The tobacco barns of southern Maryland are rapidly dwindling due to neglect and encroaching suburban sprawl.  In order to save them there needs to be an innovative approach to preservation.  This project is a case study in an adaptive re-use strategy for the tobacco barns of Southern Maryland.

Re-Barn is quite literally a barn reborn.  The architectural approach for this project involves inserting a new  single family home inside the existing barn.  This approach preserves the barn and agricultural heritage of the property while creating a new  green home.  The property can remain in use as a working farm,  operated either by the home owner or through a lease to a local farmer.
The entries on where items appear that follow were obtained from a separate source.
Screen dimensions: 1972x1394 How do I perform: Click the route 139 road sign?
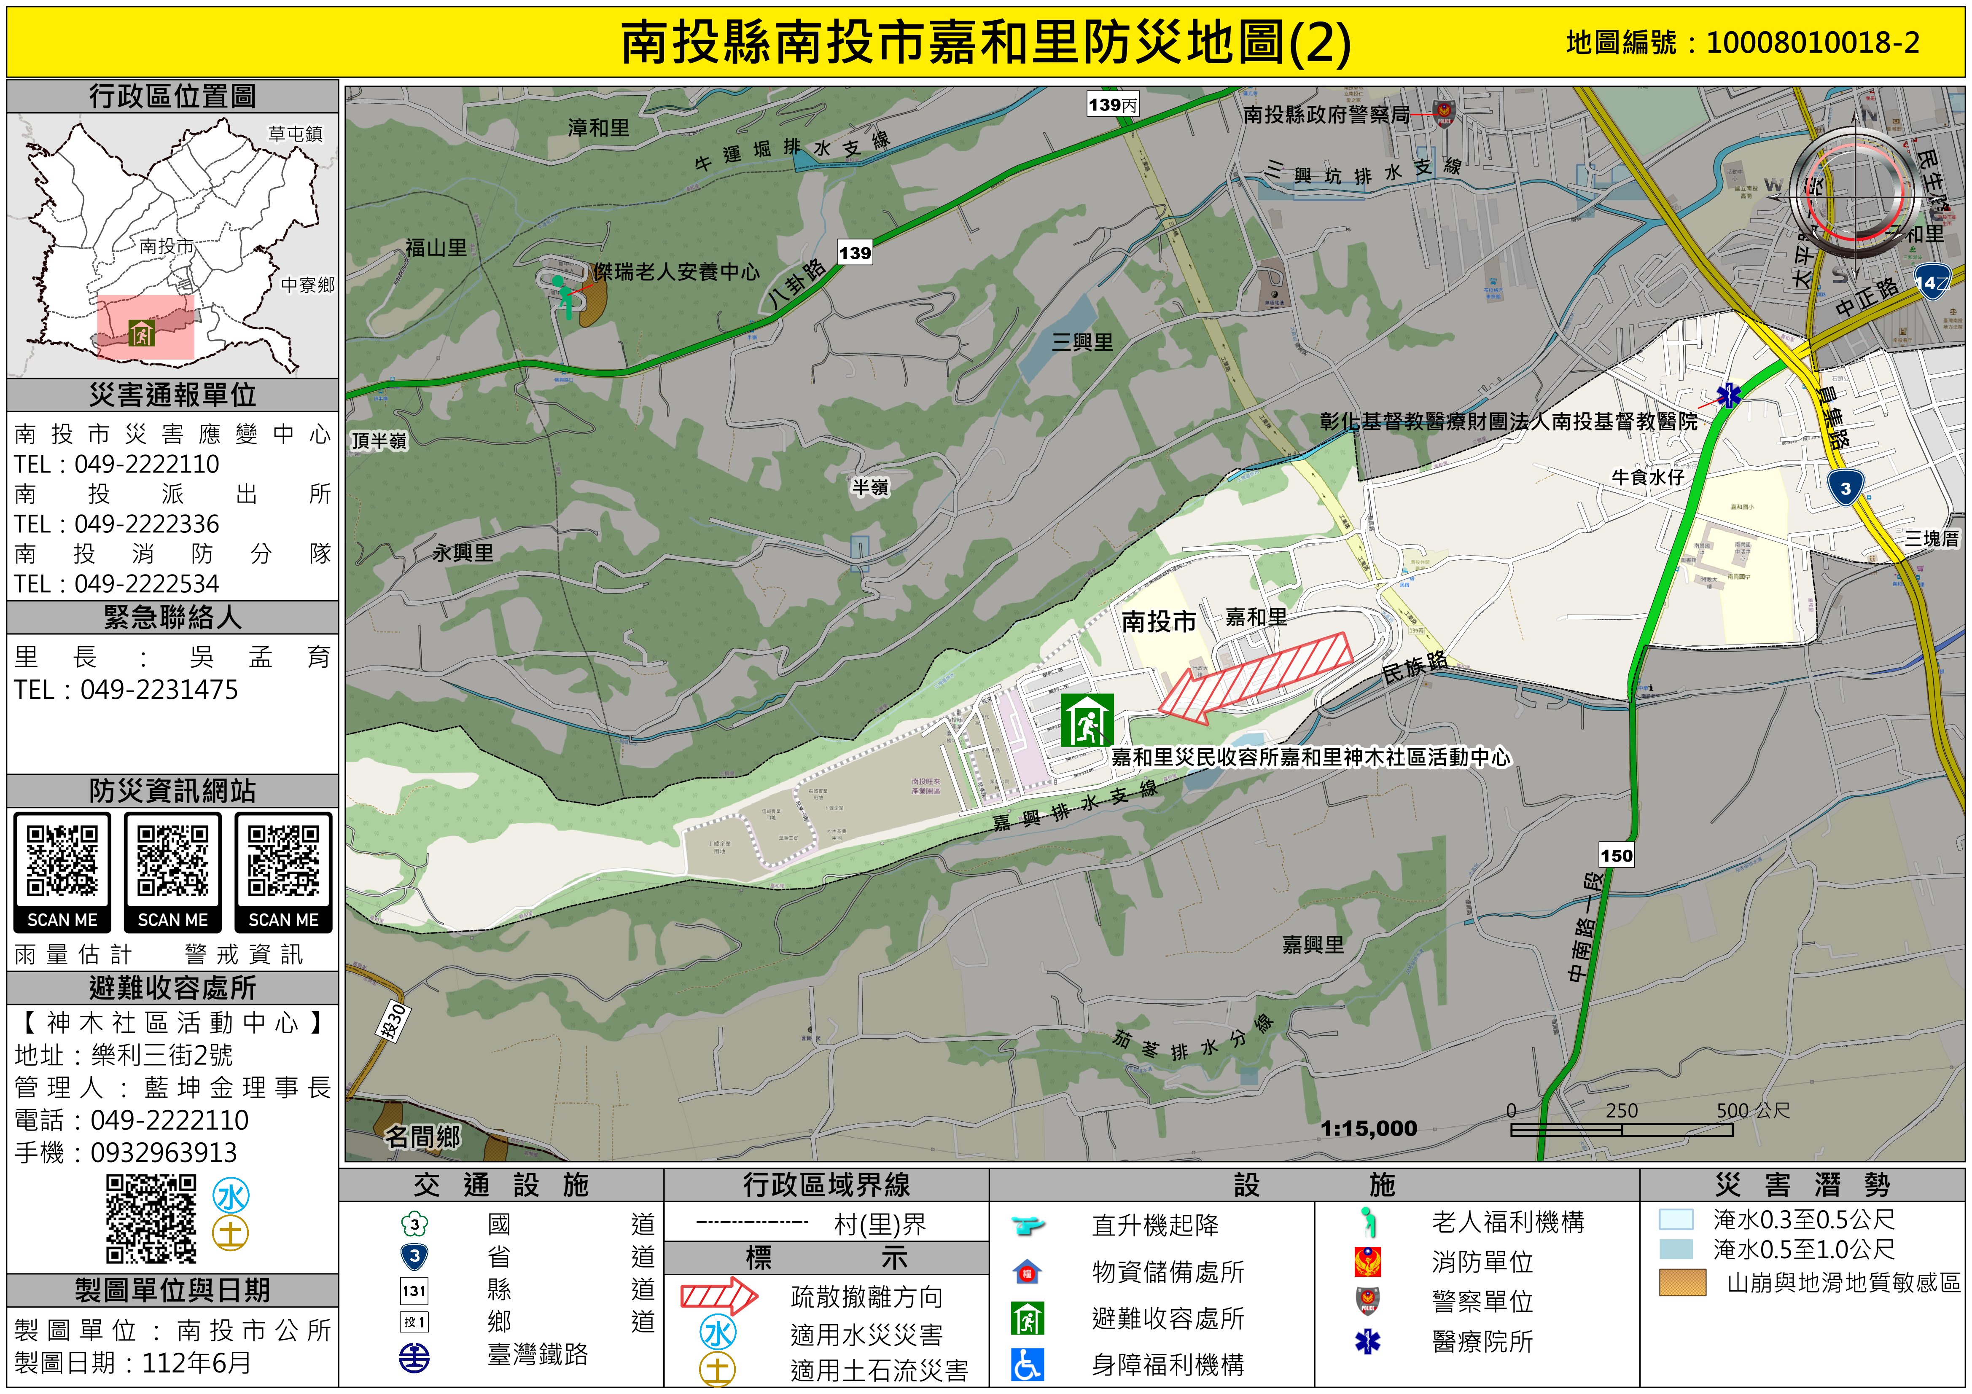[855, 253]
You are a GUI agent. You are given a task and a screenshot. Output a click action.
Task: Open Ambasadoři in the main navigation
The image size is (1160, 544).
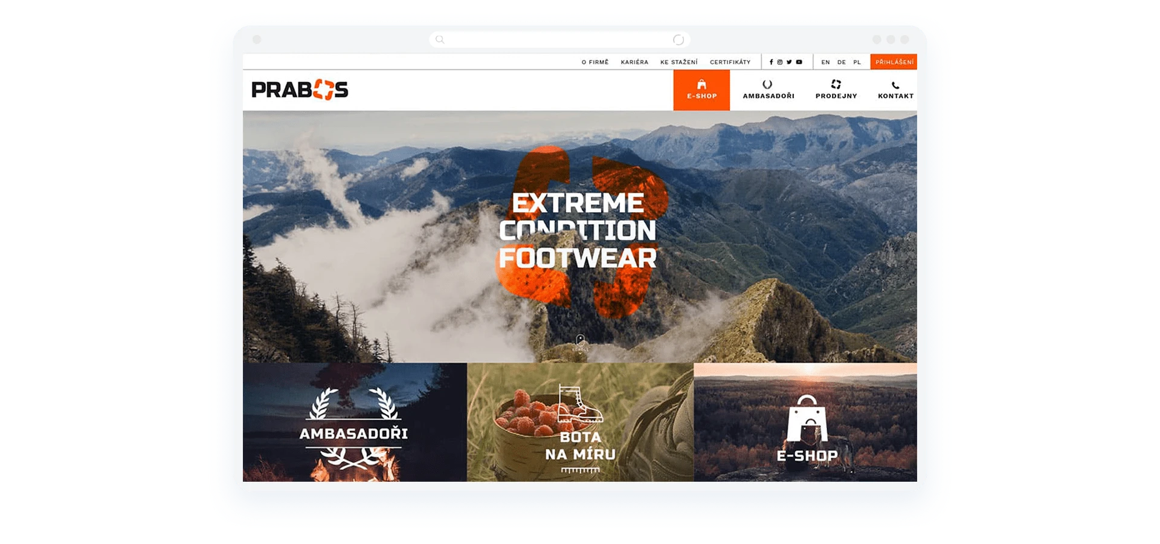[x=768, y=90]
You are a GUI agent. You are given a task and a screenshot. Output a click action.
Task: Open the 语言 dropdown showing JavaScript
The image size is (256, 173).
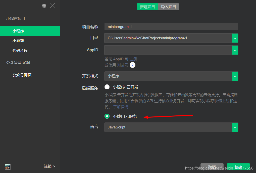235,127
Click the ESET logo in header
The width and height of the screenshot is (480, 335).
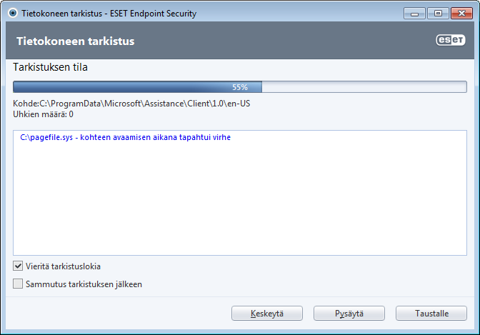(451, 40)
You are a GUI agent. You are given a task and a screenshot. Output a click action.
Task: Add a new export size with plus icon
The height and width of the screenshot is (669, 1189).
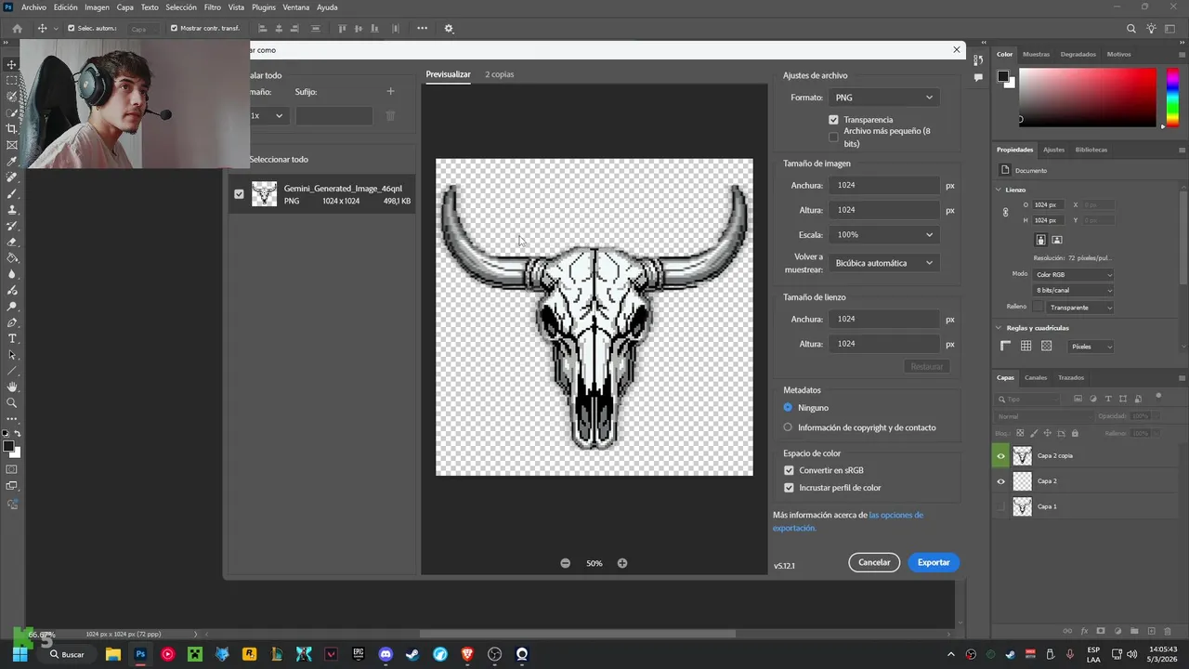[x=390, y=91]
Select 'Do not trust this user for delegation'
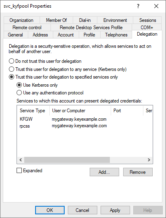Viewport: 166px width, 218px height. [x=45, y=61]
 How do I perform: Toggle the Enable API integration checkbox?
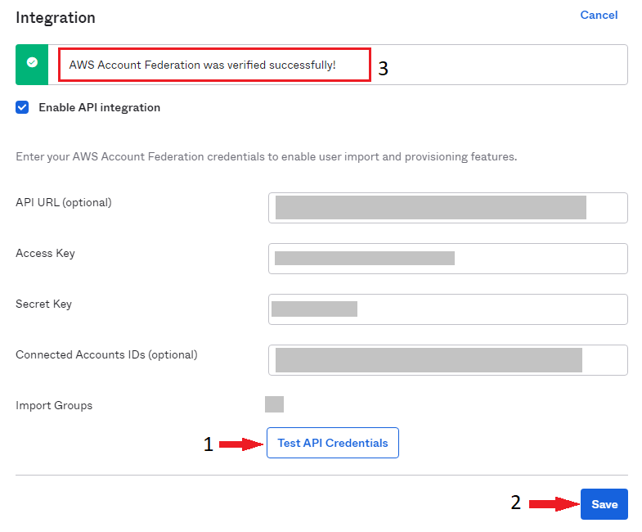click(x=22, y=107)
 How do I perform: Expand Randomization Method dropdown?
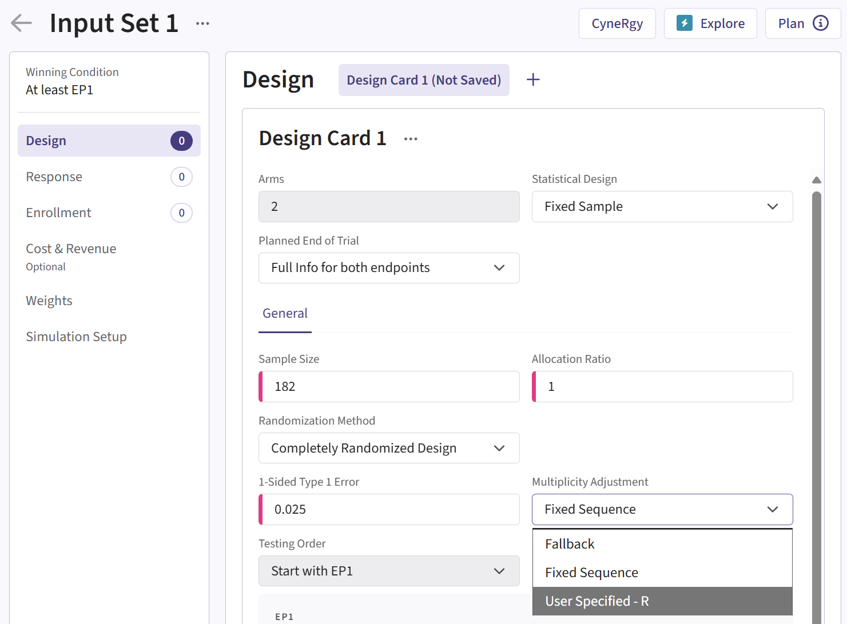[389, 448]
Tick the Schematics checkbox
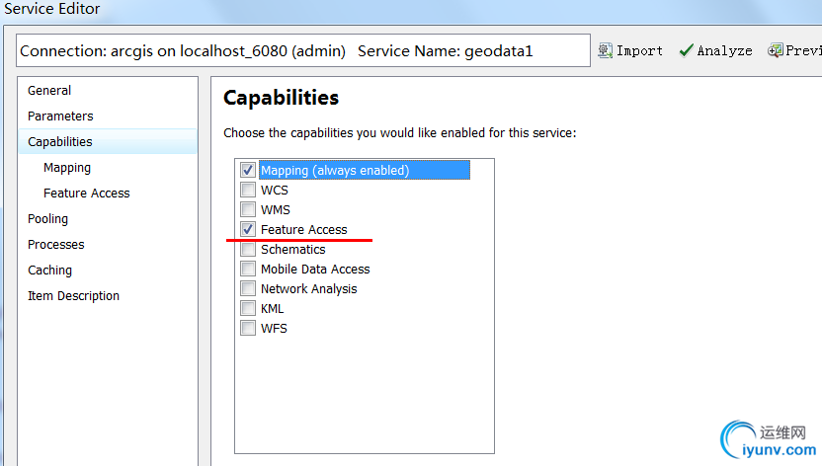The height and width of the screenshot is (466, 822). pyautogui.click(x=248, y=249)
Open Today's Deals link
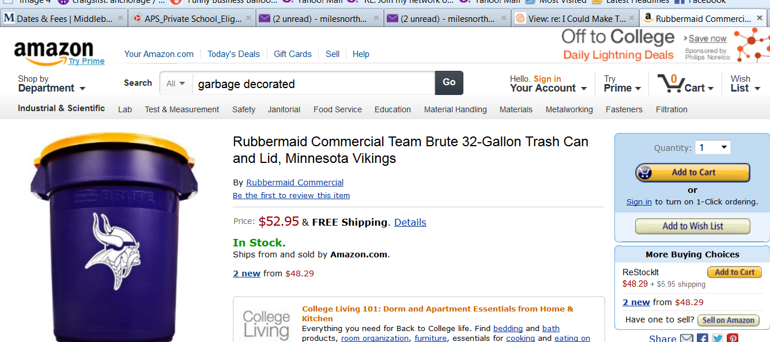Viewport: 770px width, 342px height. tap(233, 54)
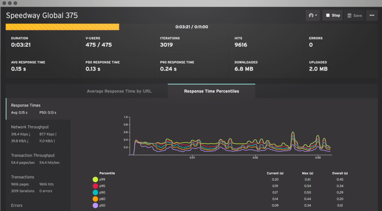Switch to Average Response Time by URL tab
382x211 pixels.
[x=119, y=91]
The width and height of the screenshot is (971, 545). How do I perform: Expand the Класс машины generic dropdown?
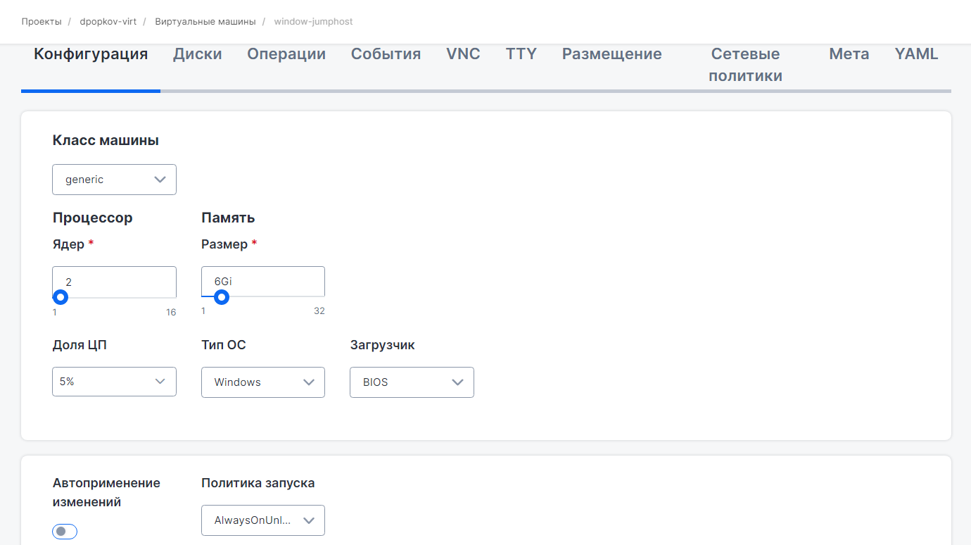[114, 180]
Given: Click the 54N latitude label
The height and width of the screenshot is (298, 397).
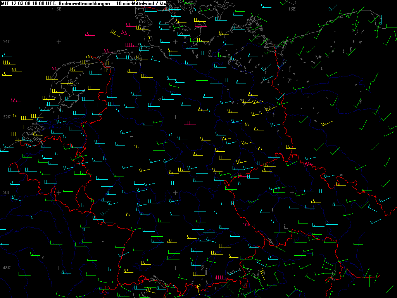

Re-Barn’s main gesture is to modify the skin (walls & roof) of the barn to accommodate a new home inside.  Taking a cue from vernacular design of tobacco barns, the skin is modified to include  flaps, shutters and sliding panels in the locations of doors and windows.  When closed, Re-Barn is almost indistinguishable from a typical tobacco barn.  When open, the building takes on the appearance of a contemporary home.  This operability of the building’s skin gives the residents numerous options for solar control, privacy and an ever changing appearance to the home.

A solar array (PV and thermal) as well as rainwater catchment are integrated into the existing roof . The innovative treatment of the building’s skin enables the owner to utilize both historic preservation and  sustainable design tax credits to assist in financing the project.